2918 sayılı Karayolları Trafik Kanununun 1. maddesinde, Kanunun amacının karayollarında can ve mal güvenliği yönünden trafik düzenini sağlayacak ve trafik güvenliğini ilgilendiren tüm konularda alınacak önlemleri belirlemek olduğu; “Kapsam” başlıklı 2. maddesinde, bu Kanunun trafikle ilgili kuralları, şartları, hak ve yükümlülükleri bunların uygulamasını ve denetlenmesini ilgili kuruluşları ve bunların görev, yetki ve sorumluluk, çalışma usulleri ile diğer hükümleri kapsadığı ve bu kanunun karayollarında uygulanacağı; 10. maddesinde, yapım ve bakımdan sorumlu olduğu yolları trafik düzeni ve güvenliğini sağlayacak durumda bulundurmanın, gerekli görülen kavşaklara ve yerlere trafik ışıklı işaretleri, işaret levhaları koymak ve yer işaretlemeleri yapmanın Belediye Trafik birimlerinin görev ve yetkileri arasında olduğu belirtilmiştir.

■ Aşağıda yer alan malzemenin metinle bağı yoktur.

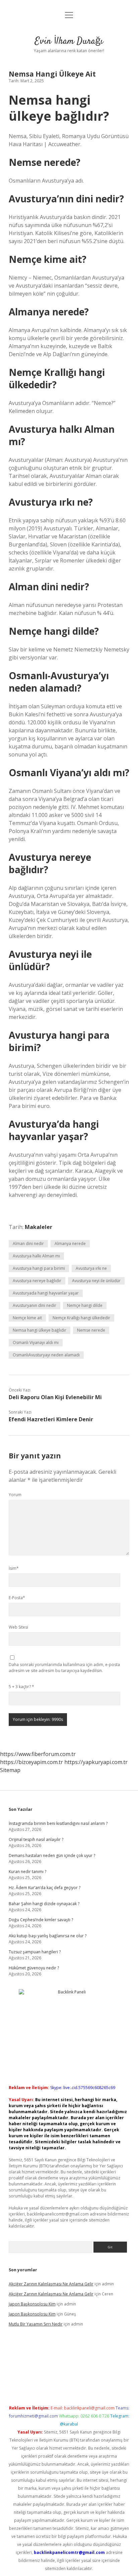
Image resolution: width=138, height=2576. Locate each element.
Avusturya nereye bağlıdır (37, 1280)
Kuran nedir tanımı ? (27, 1871)
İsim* (14, 1568)
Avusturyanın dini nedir (34, 1305)
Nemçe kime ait (27, 1318)
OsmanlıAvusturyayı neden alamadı (46, 1355)
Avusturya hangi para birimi (39, 1268)
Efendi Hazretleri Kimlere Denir (51, 1419)
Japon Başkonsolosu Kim (32, 2304)
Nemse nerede (91, 1330)
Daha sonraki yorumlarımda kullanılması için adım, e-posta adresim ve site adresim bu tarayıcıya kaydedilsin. (64, 1667)
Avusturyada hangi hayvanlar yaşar (46, 1293)
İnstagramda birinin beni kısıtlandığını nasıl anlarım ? (58, 1823)
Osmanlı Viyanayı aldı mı (36, 1342)
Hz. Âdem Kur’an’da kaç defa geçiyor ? (44, 1887)
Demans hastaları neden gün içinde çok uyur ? (52, 1855)
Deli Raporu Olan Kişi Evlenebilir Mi (55, 1397)
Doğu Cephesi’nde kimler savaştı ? (41, 1920)
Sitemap (10, 1770)
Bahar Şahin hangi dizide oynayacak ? (44, 1904)
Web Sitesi (18, 1627)
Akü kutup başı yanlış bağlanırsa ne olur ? (47, 1936)
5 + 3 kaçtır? (21, 1686)
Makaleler (38, 1227)
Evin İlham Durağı (69, 41)
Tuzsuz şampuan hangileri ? (35, 1952)
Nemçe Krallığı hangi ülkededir (81, 1318)
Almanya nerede (70, 1243)
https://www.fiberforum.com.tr (38, 1754)
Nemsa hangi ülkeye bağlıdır (39, 1330)
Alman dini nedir (28, 1243)
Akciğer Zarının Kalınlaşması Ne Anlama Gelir (51, 2284)
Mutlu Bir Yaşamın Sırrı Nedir (36, 2324)
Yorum (15, 1495)
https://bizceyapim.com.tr (31, 1762)
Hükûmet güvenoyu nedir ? (34, 1968)
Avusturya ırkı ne (91, 1268)
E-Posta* (17, 1598)
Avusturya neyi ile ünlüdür (96, 1280)
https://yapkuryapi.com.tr (96, 1762)
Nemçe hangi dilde (84, 1305)
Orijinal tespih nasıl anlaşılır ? (36, 1839)
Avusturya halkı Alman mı (36, 1256)
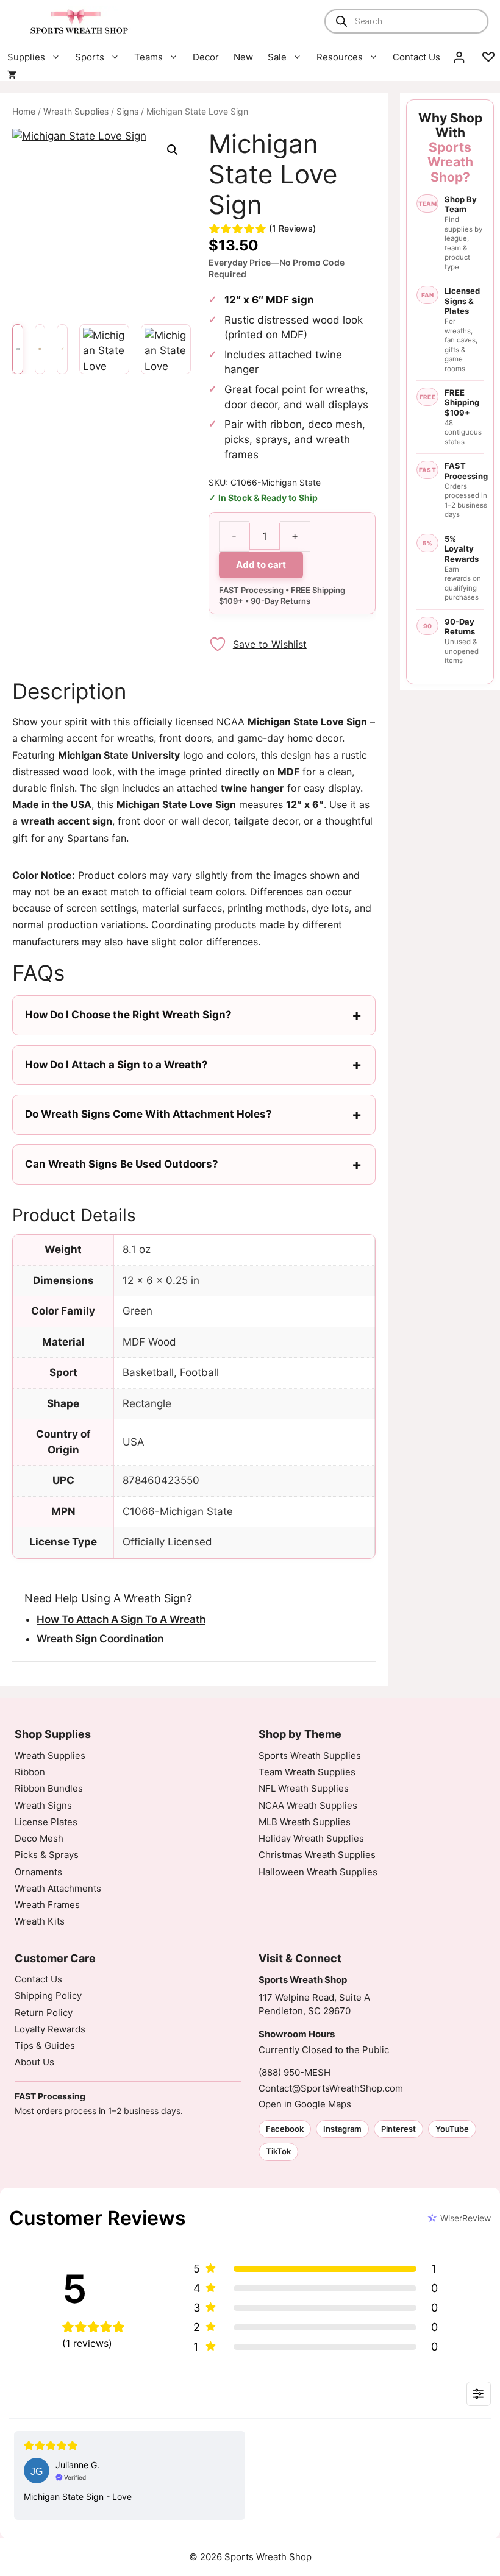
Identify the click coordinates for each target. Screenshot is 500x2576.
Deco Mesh (39, 1838)
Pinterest (398, 2129)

Öte yandan 2918 sayılı Yasanın 19.1.2011 günlü Resmi Gazetede yayımlanarak yürürlüğe giren 6099 sayılı Yasanın 14. maddesiyle değişik 110. maddesinde “İşleteni veya sahibi Devlet ve diğer kamu kuruluşları olan araçların sebebiyet verdiği zararlara ilişkin olanları dahil, bu Kanundan doğan sorumluluk davaları, adli yargıda görülür. Zarar görenin kamu görevlisi olması, bu fıkra hükmünün uygulanmasını önlemez. Hemzemin geçitte meydana gelen tren-trafik kazalarında da bu Kanun hükümleri uygulanır.

Motorlu araç kazalarından dolayı hukuki sorumluluğa ilişkin davalar, sigortacının merkez veya şubesinin veya sigorta sözleşmesini yapan acentenin bulunduğu yer mahkemelerinden birinde açılabileceği gibi kazanın vuku bulduğu yer mahkemesinde de açılabilir”; Geçici 21. maddesinde de “Bu Kanunun 110 uncu maddesinin birinci fıkrasının göreve ilişkin hükmü, yürürlüğe girdiği tarihten önce idari yargıda ve Askeri Yüksek İdare Mahkemesinde açılmış bulunan davalara uygulanmaz” denilmiştir.

Dosyanın incelenmesinden, dava dosyasında mevcut bilgi ve belgelerin incelenmesi sonucunda davacı şirkete kasko-poliçesi ile sigortalı aracın olay tarihinde Yakuplu Mahallesi, Hürriyet Bulvarı Kaymakamlık istikametinden E-5 İstikametine seyir halinde iken yol üzerindeki su akıntısı nedeniyle meydana gelen maddi hasarlı trafik kazası sonucu oluşan hasar bedelinin dava tarihinden itibaren yürütülecek yasal faizi ile birlikte davalı idareden rücuen tahsili istemiyle davanın açıldığı anlaşılmaktadır.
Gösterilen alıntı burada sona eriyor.